Why does DSolve not give the expected analytical solution for a system of DAE? [closed]

I made a mistake in typo I am trying to solve the following system of DAE:

X'[t] - y*Y[t] + x*X[t] == 0
Z'[t] - y*Y[t] + x*Z[t] == 0
X[t] + Y[t] + Z[t] == 1

with initial condition:

X == 1, Y == 0, Z == 0

Implemented in mathematica as:

dae = {X'[t] - y*Y[t] + x*X[t] == 0, Z'[t] - y*Y[t] + x*Z[t] == 0,
X[t] + Y[t] + Z[t] == 1, X == 1, Y == 0, Z == 0};

sol = DSolve[dae, {X[t], Y[t], Z[t]}, t]

The solution is not expected.

The correct answer should be: $$X(t) = \left(\frac{1}{2}-\frac{y}{x+2y}\right)e^{-\left(x+2y\right)t}+\frac{y}{x+2y}+\frac{1}{2}e^{-xt}$$

from it we can see that $$X(t) \rightarrow \frac{y}{x+2y}$$ as $t \rightarrow \infty$. But the mathematica solution, which is not expressed in exponential function, gives me X goes to 0 as t goes to infinity.
****
▸ TASKS AND EXERCISES
a: Answer these questions from the DSolve post:
(i) What initial value is given for Y?
(ii) Which Mathematica function is called to solve the system?
(iii) In the Mathematica solution, what does X go to as t goes to infinity?
b: Retype the part of the DSolve post starting with "Implemented in mathematica" and going on through "is not expected.".
The data after this point has no connection to the DSolve post.

▸ COLLECTED DATA
****
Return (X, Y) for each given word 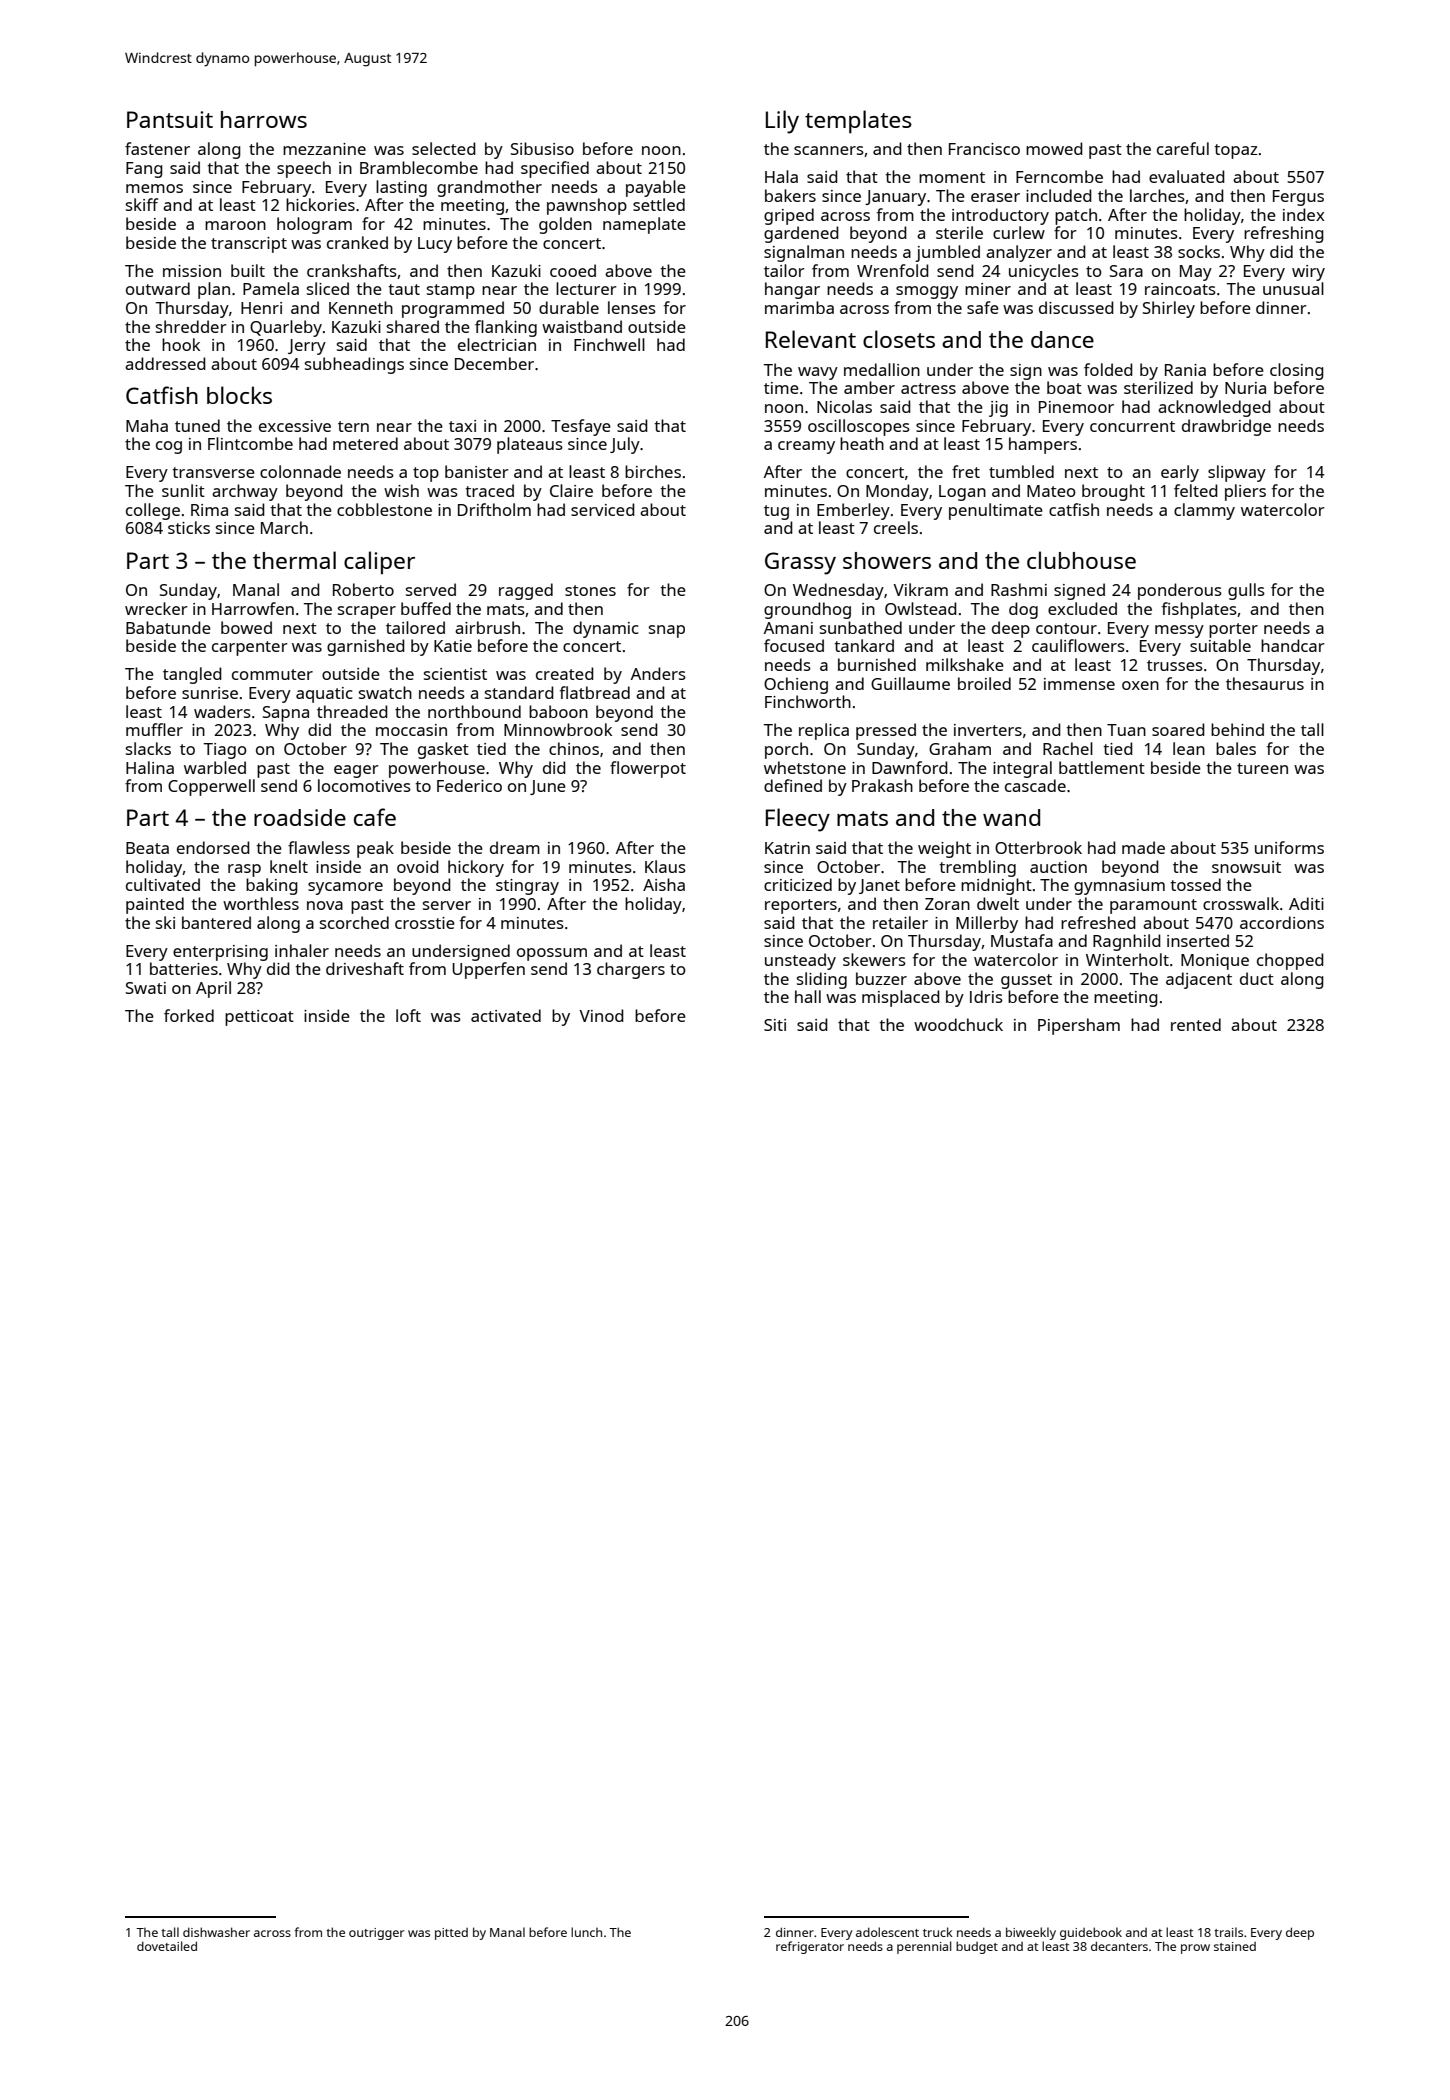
****
▸ WRITTEN RESPONSES
a:
(i) Y == 0
(ii) DSolve
(iii) 0

b:
Implemented in mathematica as:

dae = {X'[t] - y*Y[t] + x*X[t] == 0, Z'[t] - y*Y[t] + x*Z[t] == 0,
X[t] + Y[t] + Z[t] == 1, X == 1, Y == 0, Z == 0};

sol = DSolve[dae, {X[t], Y[t], Z[t]}, t]

The solution is not expected.